Nautilus frowned. “We prefer to think of it as planning for every contingency,” he said. “We have to do whatever’s necessary so the prophecy will come true.”

“Or true-ish,” Morrowseer interjected.

“Of course,” Blister said. “Dragonets can be so unpredictable. You are very wise.”

“Well,” Nautilus said, pleased, “it
was
my idea.”

“Of course it was,” she said. “Very clever. We are talking about false dragonets, yes?”

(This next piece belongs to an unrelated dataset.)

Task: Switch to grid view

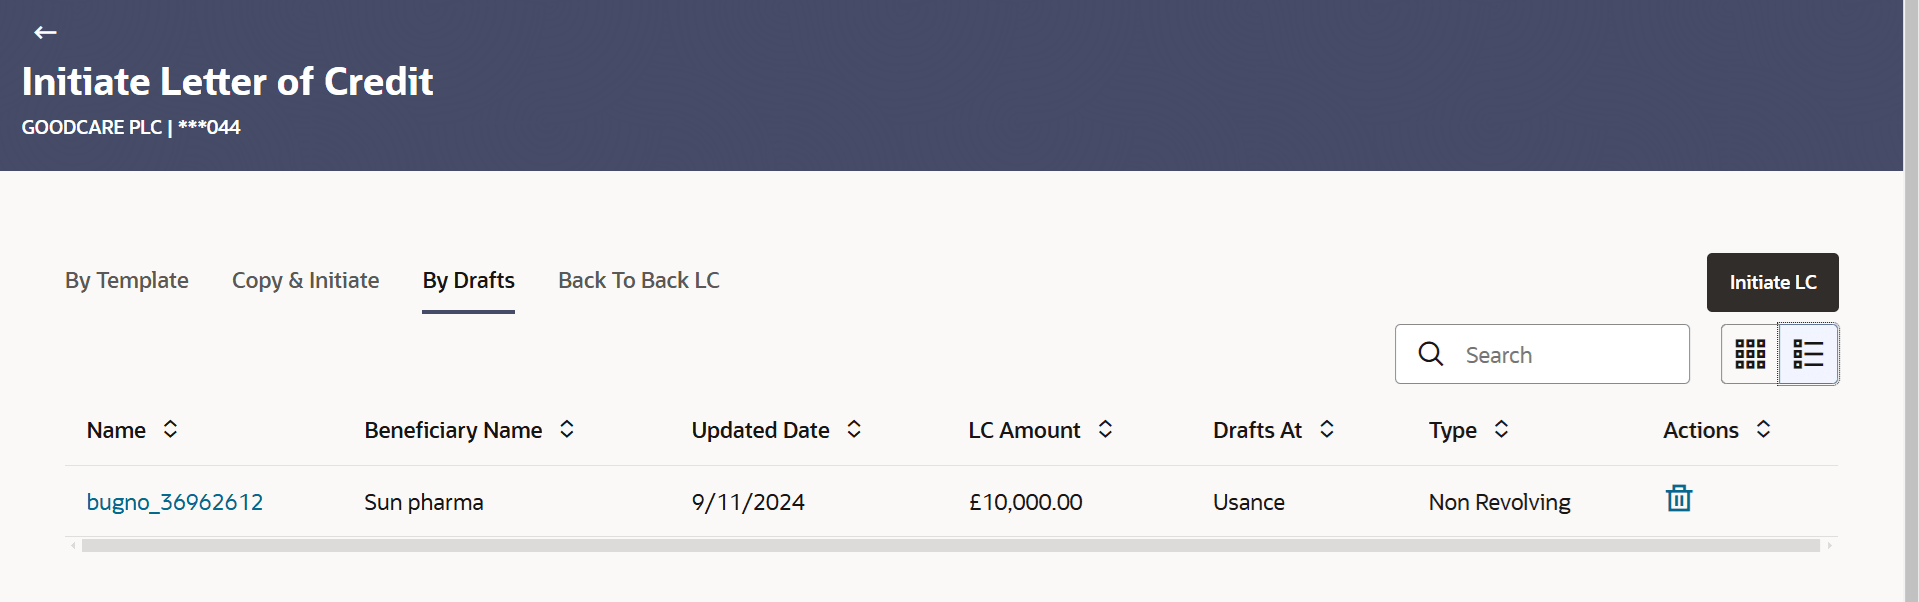Action: coord(1749,354)
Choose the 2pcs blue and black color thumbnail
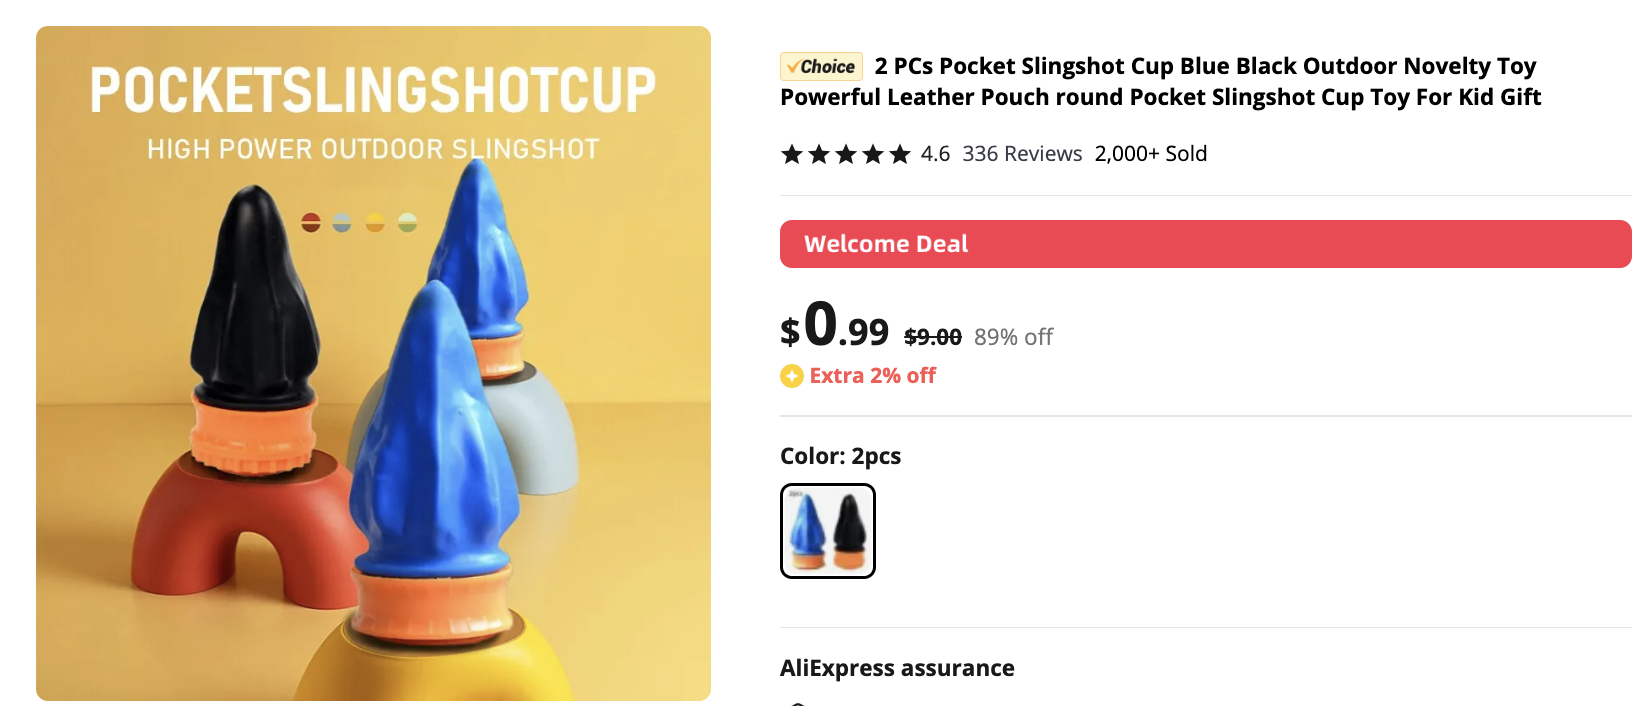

“But,” rumbled Morrowseer.

“Yes,” Nautilus said. His tail twitched. “But. They’re, ah — not quite perfect.”

“Hmmm,” said Blister. “Worse than the originals? Is that possible?”

“Well . . . different. Or else they’d be plan A,” Nautilus said. “Obviously.”

“All I want to know is whether they’ll do as they’re told,” Blister said.

“Um.” Nautilus wrinkled his snout and stared at the sky. “Maaaaybe?”

“This does sound promising,” Blister said drily. “I can’t wait to meet them.”

“Perhaps we can take the best options from each group,” Morrowseer said. “Kill the RainWing, obviously. We can probably work with the original MudWing.”

“Your NightWing is useless,” Blister said. “Worst traitor I’ve ever seen.”

Morrowseer shook his head. “That is very disappointing. We don’t often kill off our dragonets, but . . .” He sighed. “If we must.”

“Uh,” said Nautilus, “you might want to meet our other option first. I mean, not to interfere. Just a suggestion.”

“And we’ll definitely kill the SeaWing,” Blister snarled.

Nautilus flapped his wings, backing away in a hurry.

“Not you,” she said impatiently. “Well, not right now.”

“I thought Tsunami had some potential,” Morrowseer muttered.

“Potential to annoy my tail off,” Blister growled. “No, she definitely has to go.”

“We have dragons working on it as we speak,” Morrowseer promised. “Recruiting assassins is surprisingly easy in the middle of a war.”

“Good.” Blister flicked her tail menacingly. “Those dragonets need to know they’re not as valuable as they think they are. Anyone can be replaced.” She smiled with all her teeth. “After all . . . there’s more than one way to fulfill a prophecy.”